PAGE EXTRACT |
_ _ _ _ _ _ _

Living among the Dead? Cemeteries and Burial Practices in Post-War Sarajevo

In Bosnia’s capital Sarajevo the dead are omnipresent. Why do people bury their dead near the living, and what role do war and religion play? Nadia Sonneveld and Kerim Sušić strolled through various cemeteries and neighbourhoods in Sarajevo in search of answers.

You cannot escape it: the mountains surrounding Bosnia’s capital Sarajevo are dotted with numerous white cemeteries. But it is a common sight to see children play among tombstones in the centre of Sarajevo too. One gets the impression that life and death in this post-war city are intimately intertwined.

From 1992 until 1995, the newly independent country of Bosnia and Herzegovina (BiH) went through a devastating war in which ethnicity and religion were used to justify mass killings. The three main ethnic groups in Bosnia and Herzegovina are, in alphabetical order, Bosniaks (Bosnian Muslims), Bosnian-Croats (Bosnian Catholics), and Bosnian-Serbs (Bosnian Orthodox Christians).

From the surrounding mountains, the multi-ethnic and multi-religious city of Sarajevo was besieged by Bosnian-Serb forces from April 1992 to February 1996. An estimated 9,502 people were killed during the siege, including 4,954 civilians and 4,548 soldiers of the Army of the Republic of Bosnia and Herzegovina (ARBIH). This number is not definitive as some people are still missing.

The Dayton Peace Agreement of 1995 ended three long years of war. It was agreed that Bosnia and Herzegovina would be divided into two entities: the Federation of Bosnia and Herzegovina, where most Bosniaks and Bosnian-Croats live, and Republika Srpska, where most Bosnian-Serbs live. It was decided that Sarajevo, including some areas that were under Bosnian-Serb control during the war, would be in the Federation of BiH. The arrangements led to around 60,000 Sarajevan Serbs leaving the city a few months later, between January and March 1996. Presently, Bosniaks form 77.5% of the population in Sarajevo, while Bosnian-Serbs and Bosnian-Croats form 12% and 7.5% of the population, respectively. The remaining 3% is classified as ‘others’ and consists mostly of Sephardic Jews and Roma.

Religion

Photo2 View From The Window
View from Nihad Kreševljaković’s window. Photo by Nihad Kreševljaković

“When I open my window in the morning, I look out on a cemetery. I have no problem with that. It shows me every single day that we will die and that we must live our lives well. In other countries, cemeteries are surrounded by walls, to hide what is all awaiting us. But if you are aware of your own finiteness, you understand your role in the world better.” Referring to a cemetery next to a mosque, Nihad Kreševljaković, the director of the International Theatre Festival Sarajevo, voiced sentiments that were clearly widespread.

According to many Bosniaks, cemeteries remind you that earthly existence is short and merely a passage to another, eternal, life. To gain the gift of eternal life, you have to live well now. One respondent said that a cemetery around a mosque is called harem, to denote it is a sacred and respected place, and to remind people that life and death are connected.

Sarajevo is dotted with cemeteries attached to small mosques. They were built during Ottoman rule (mid-15th century–1878). The mosques and cemeteries fall under the responsibility of the Islamic Community in Bosnia and Herzegovina, an independent religious organisation established in 1882.

_ _ _ _ _ _ _

TASKS |
a. For the article on Sarajevo's cemeteries, decide whether each statement agrees with it. Answer yes or no for each, and quote the words that settle it.
(i) The siege of Sarajevo lasted from April 1992 to February 1996.
(ii) The Islamic Community in Bosnia and Herzegovina was established in 1878.
(iii) Around 60,000 Sarajevan Serbs left the city between January and March 1996.
b. Using the article on Sarajevo's cemeteries, answer these questions briefly:
(i) What position does Nihad Kreševljaković hold?
(ii) What percentage of Sarajevo's population is Bosnian-Croat?
(iii) According to one respondent, what is a cemetery around a mosque called?
c. Copy everything from "Living among the" down to "search of answers." in the article on Sarajevo's cemeteries, changing "neighbourhoods" to "districts".
The material that comes next is from a separate source.

_ _ _ _ _ _ _

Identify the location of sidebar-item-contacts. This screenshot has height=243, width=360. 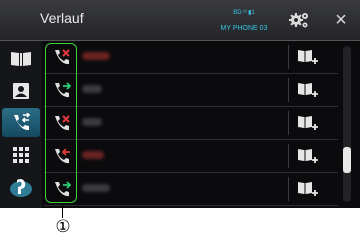
(21, 90).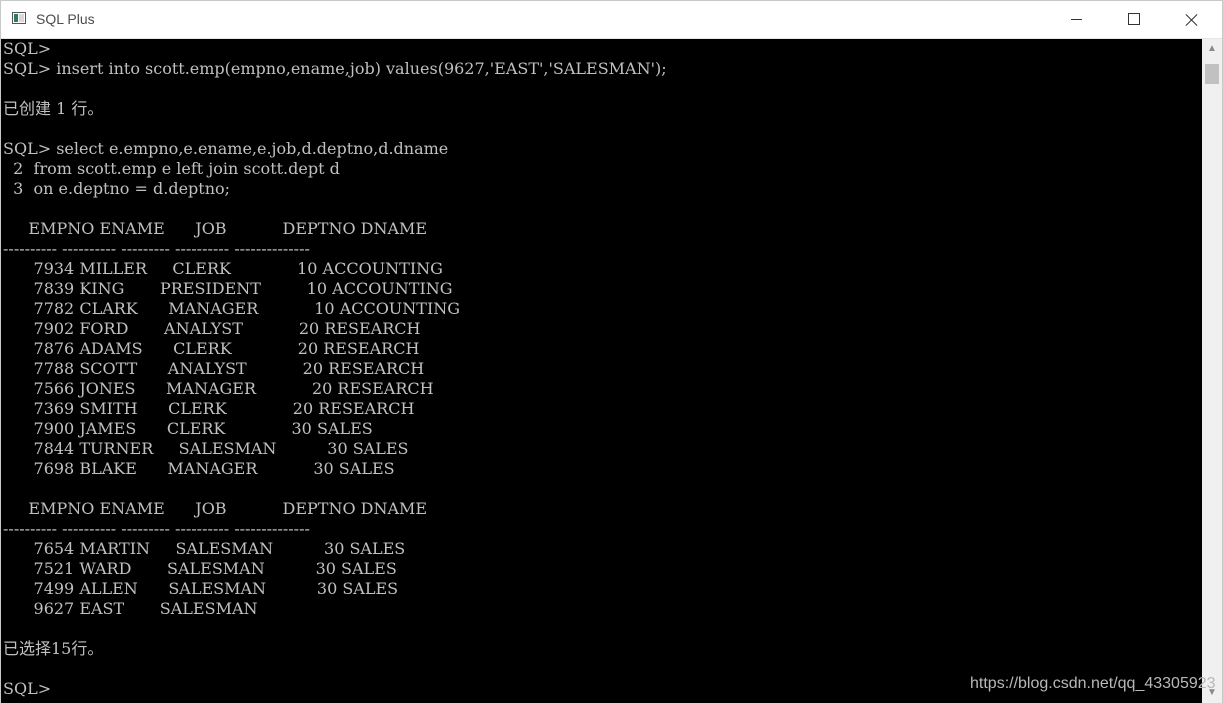  What do you see at coordinates (188, 428) in the screenshot?
I see `console-line: 7900 JAMES CLERK 30 SALES` at bounding box center [188, 428].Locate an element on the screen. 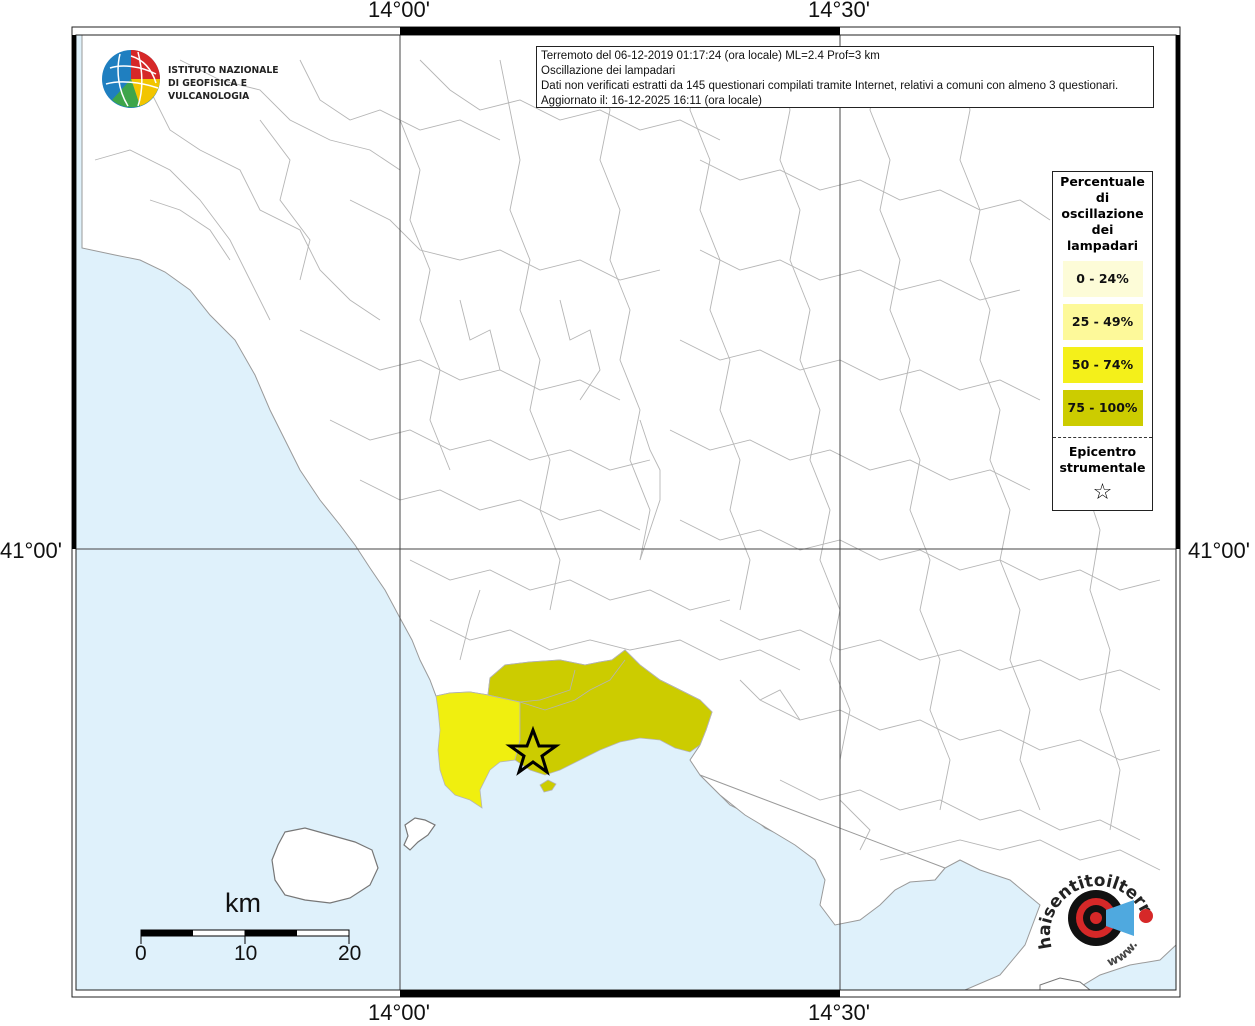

_ _ _ _ _ _ _

YOUR WRITTEN ANSWERS |
a.
(i) Yes: "besieged by Bosnian-Serb forces from April 1992 to February 1996"
(ii) No: "an independent religious organisation established in 1882"
(iii) Yes: "around 60,000 Sarajevan Serbs leaving the city a few months later, between January and March 1996"

b.
(i) Director of the International Theatre Festival Sarajevo
(ii) 7.5%
(iii) Harem

c.
Living among the Dead? Cemeteries and Burial Practices in Post-War Sarajevo

In Bosnia’s capital Sarajevo the dead are omnipresent. Why do people bury their dead near the living, and what role do war and religion play? Nadia Sonneveld and Kerim Sušić strolled through various cemeteries and districts in Sarajevo in search of answers.